The inner cannula must have two canals. One of these canals must be a narrow and thin canal (2.1) placed on one side of the inner cannula. This canal is used for drug administration. The lumen of the inner cannula remaining from this canal constitutes the drainage canal (2.2). External tip (2.4) of this canal is used for aspiration. The two canals of the inner cannula (2) must end at the same level on mastoid antrum (10) without being separated from each other. Inner cannula (2) is longer than the external cannula (1), it leaves the external ear canal (4) and ends pre- or retroauricularly. The canals of the inner cannula (2) which remain outside the external ear canal (4) must be separated from one another and the external tip (2.3) of the thin-narrow canal must be terminated with a syringe adapter (3). Inner cannula (2) must be placed into the external cannula (1) neither loosely nor tightly, in such a way that it gets in and out easily. Canals (2.1, 2.2) of the inner cannula may be also in the form of completely independent tubes. Moreover, the inner cannula (2) may comprise a single tube. The inner and external cannulas (1, 2) that make up mastoid antral tube must be made of flexible and composite materials and they must not collapse.
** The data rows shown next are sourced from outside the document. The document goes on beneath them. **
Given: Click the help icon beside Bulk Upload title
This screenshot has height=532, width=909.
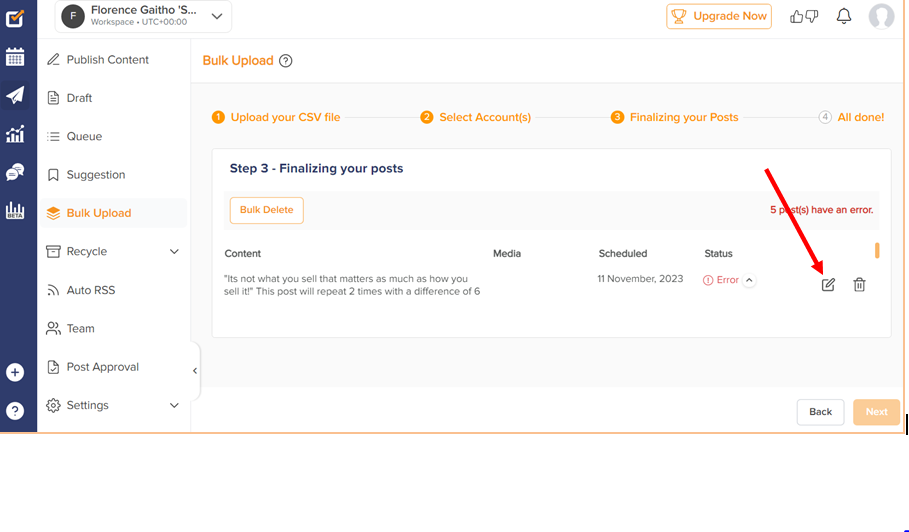Looking at the screenshot, I should coord(286,61).
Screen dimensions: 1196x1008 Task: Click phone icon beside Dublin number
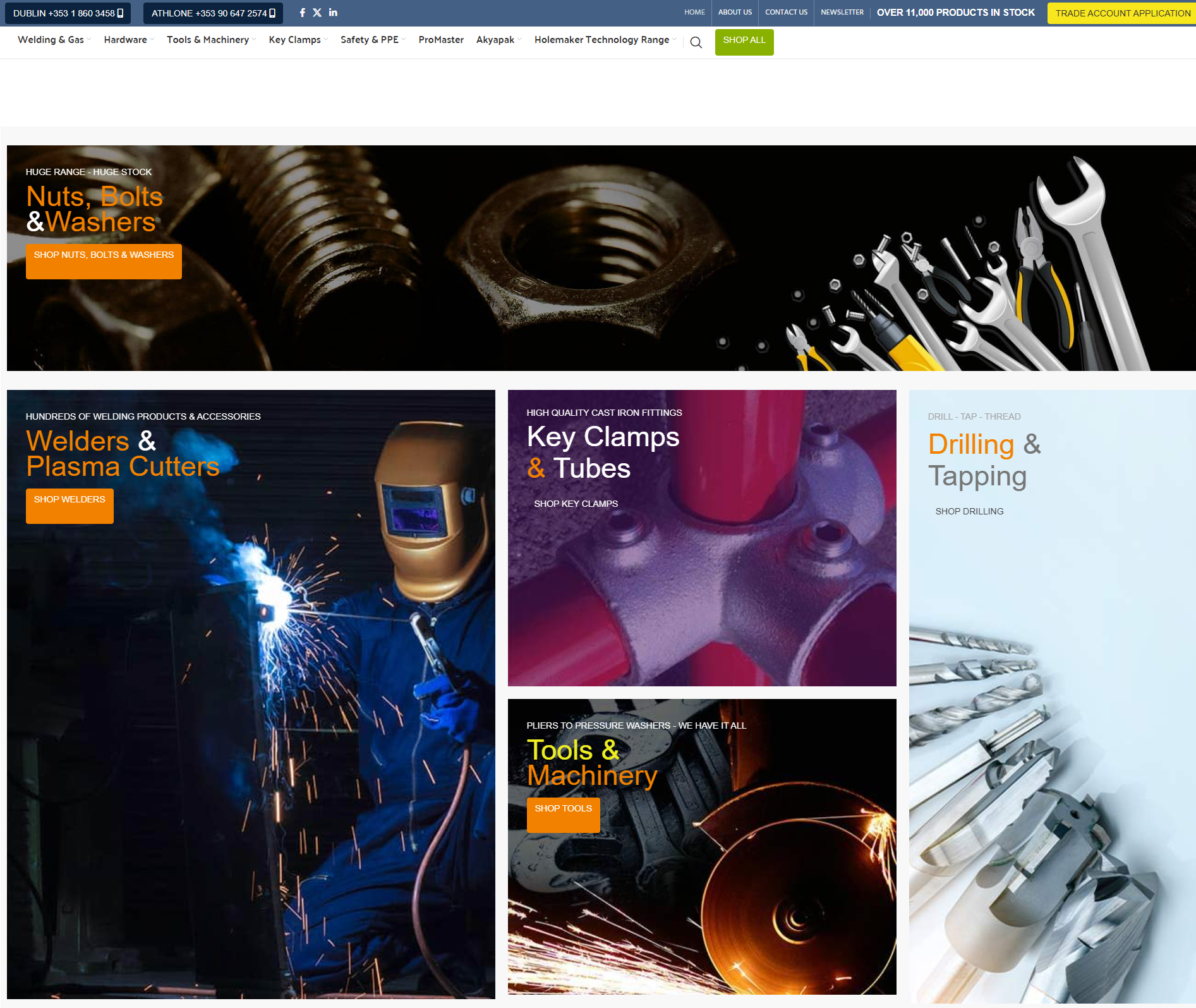point(120,13)
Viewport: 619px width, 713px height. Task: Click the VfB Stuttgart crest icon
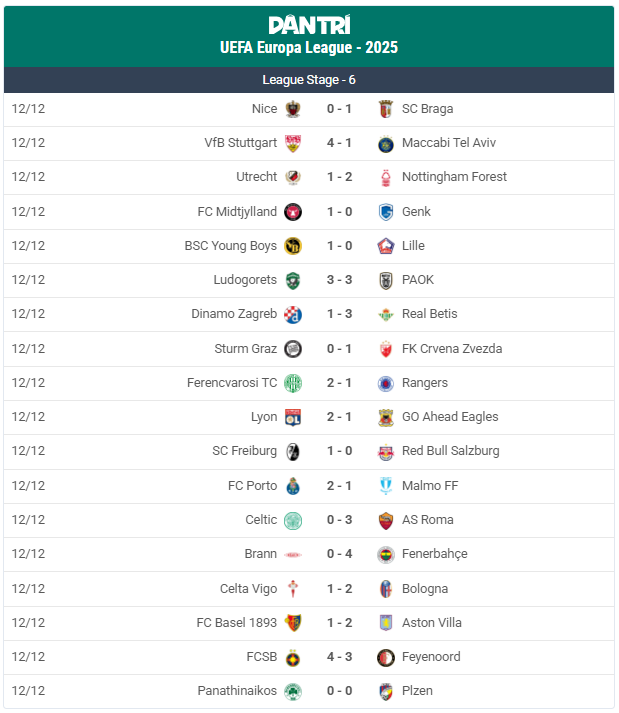293,143
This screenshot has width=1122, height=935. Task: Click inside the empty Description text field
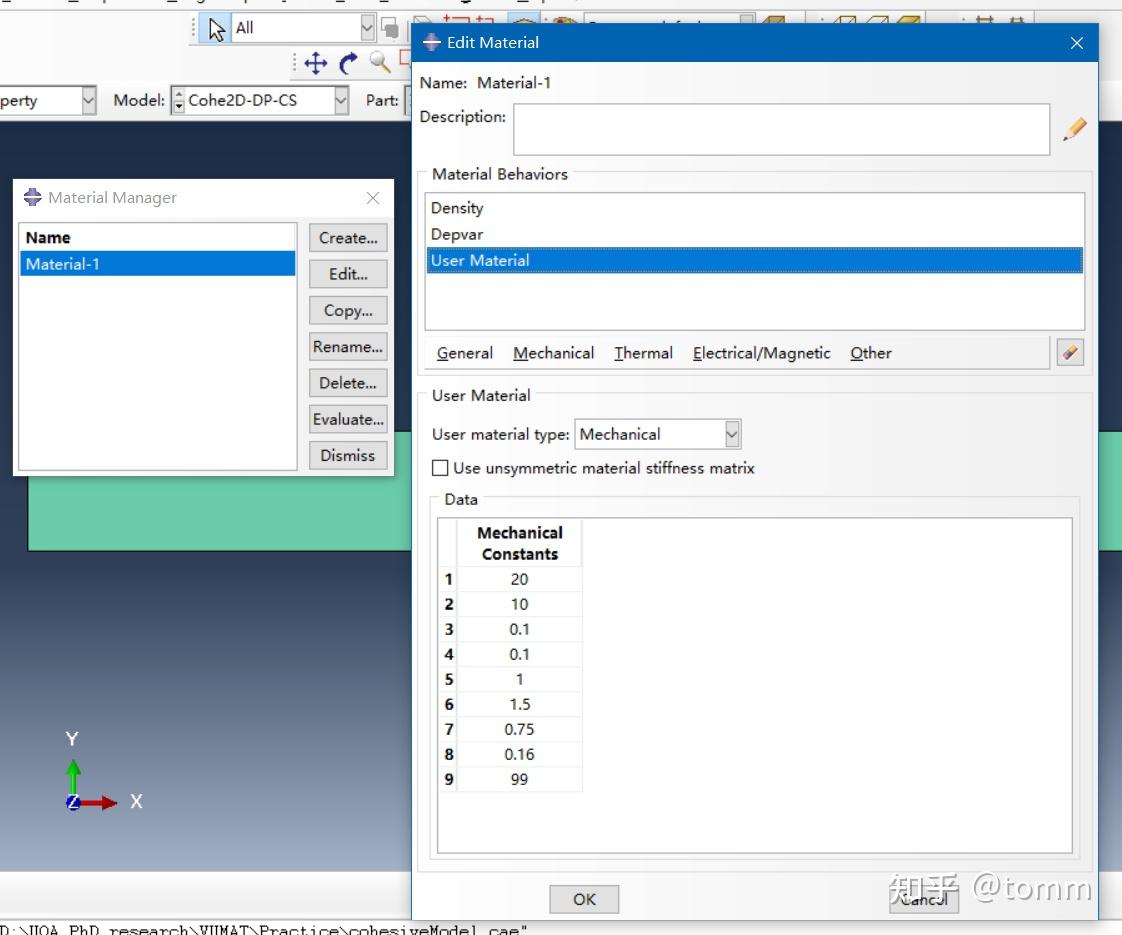[x=780, y=128]
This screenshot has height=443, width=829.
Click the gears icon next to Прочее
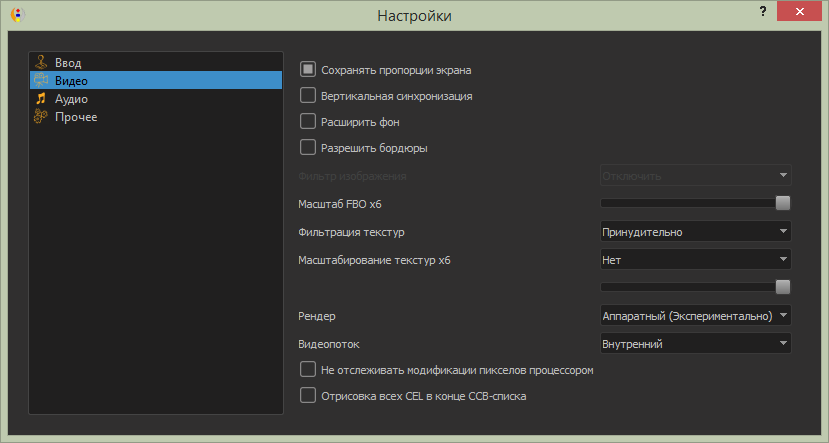(x=41, y=117)
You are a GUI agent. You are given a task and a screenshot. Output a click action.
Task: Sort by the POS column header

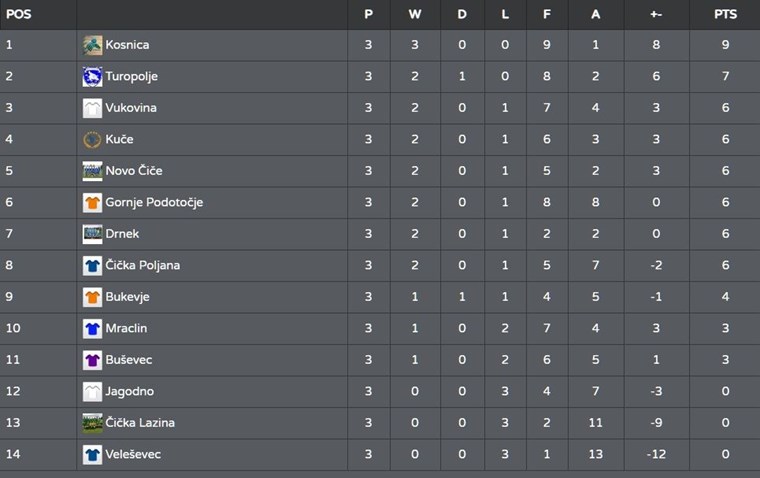click(18, 14)
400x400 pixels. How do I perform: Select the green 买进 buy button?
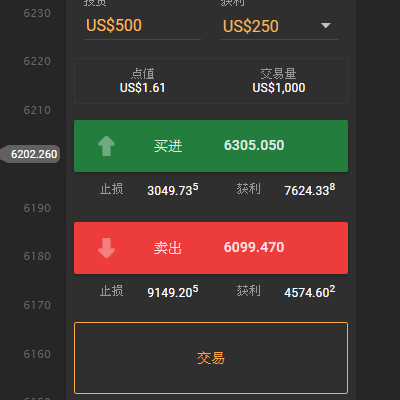coord(211,146)
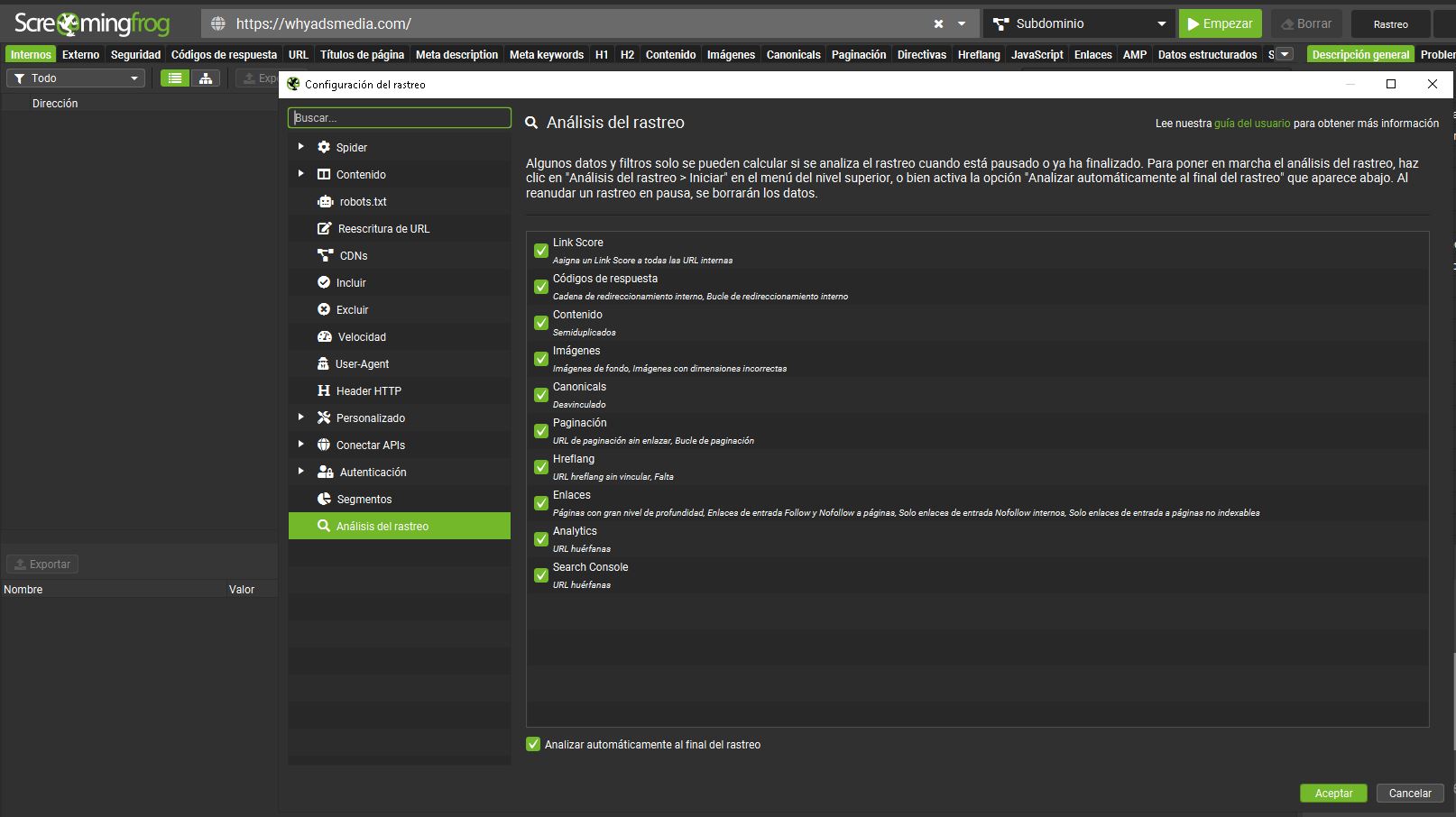Select the Reescritura de URL pencil icon
Screen dimensions: 1456x817
325,229
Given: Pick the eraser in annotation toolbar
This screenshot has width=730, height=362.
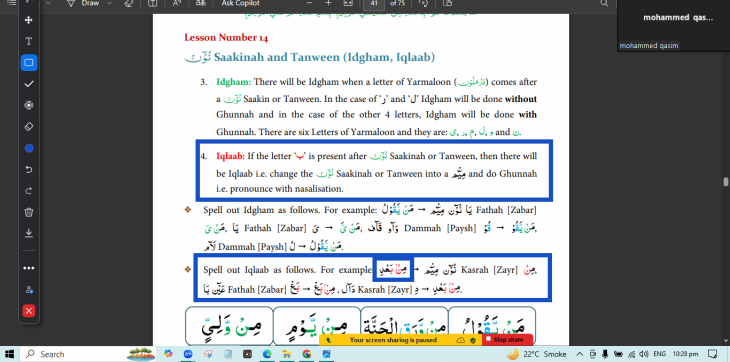Looking at the screenshot, I should coord(29,127).
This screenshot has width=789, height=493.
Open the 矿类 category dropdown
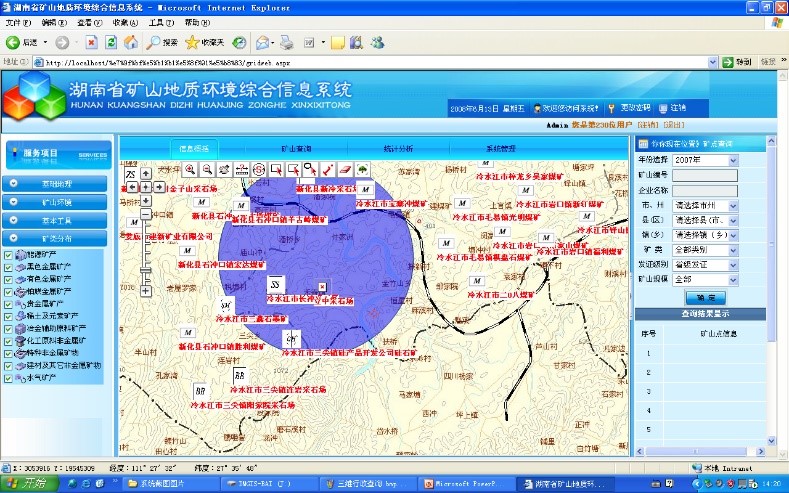pos(732,250)
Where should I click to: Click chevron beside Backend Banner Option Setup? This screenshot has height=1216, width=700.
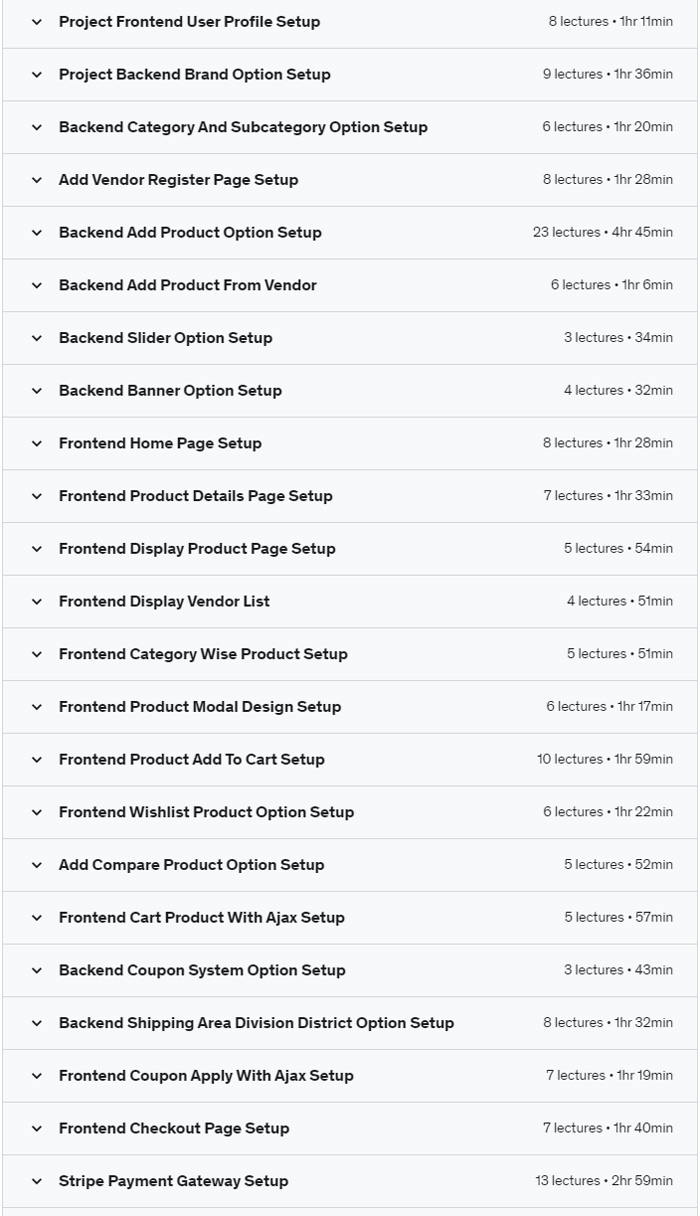(x=37, y=391)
In order to apply the mastoid antral ventilation tube being disclosed, which aerates and drains the middle ear (5) via mastoid antrum (10), a 1-2 cm postauricular skin incision is performed in consistency with the curvature of the auricle. Then mastoidotomy (antrotomy) is applied by a drill having a diameter of 2-3 mm from the location defined as Mc Evan triangle. Mastoid antrum is aspirated. Following the proper bleeding control, the mastoid antral ventilation tube along with its inner and external cannulas (1, 2) is placed by a mini-incision through the intersection of the external ear canal (4) with the bone (9) and the cartilage (8), and pushed into the site of mastoidotomy up to antrum (10). The tab (1.1) of the tube extends in the external ear canal (4) from the neck (1.3) to the site of mastoidotomy (11), and the shaft (1.5) extends up to the mastoid antrum (10). The shaft (1.5) length may be reduced on the condition that the tab (1.1) of the external cannula must remain in the external ear canal (4). The serum at body temperature is administered via the inner cannula (2) and aspirated. Inner cannula (2) is removed within few days following the disappearance of the aspirated mastoid effusion. External cannula (1) is maintained until the completion of the treatment. As the mastoid antral ventilation tube will not be spontaneously extruded, it is removed with the aid of a forceps.

As a sample application of the mastoid antral ventilation tube according to the invention, for a 5-year-old child, the tube must have an external cannula tab (1.1) of 3 mm, tube lumen (1.2) diameter of 1.5 mm, tube neck (1.3) of 2 mm and shaft (1.5) length of 1.5 cm. The inner cannula is longer than the external cannula, up to 10 cm.

The mastoid antral ventilation tube according to the invention is used in the treatment of the middle and inner ear diseases.